INPUT ROWS:
[Begin]
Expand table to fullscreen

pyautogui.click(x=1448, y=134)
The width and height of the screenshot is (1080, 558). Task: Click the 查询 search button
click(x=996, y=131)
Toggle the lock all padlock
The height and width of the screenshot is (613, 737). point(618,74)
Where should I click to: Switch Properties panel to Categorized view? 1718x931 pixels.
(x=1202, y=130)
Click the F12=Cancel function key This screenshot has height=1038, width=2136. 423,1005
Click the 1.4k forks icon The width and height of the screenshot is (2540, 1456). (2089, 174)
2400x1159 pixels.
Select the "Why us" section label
[End]
Arrange the lines of the data as a numbered list, starting with the line that contains "Click the 1.4k" and continuing through the last line of the data, and omit any blank lines.

1. Click the 1.4k forks icon The width and height of the screenshot is (2540, 1456). (2089, 174)
2. 2400x1159 pixels.
3. Select the "Why us" section label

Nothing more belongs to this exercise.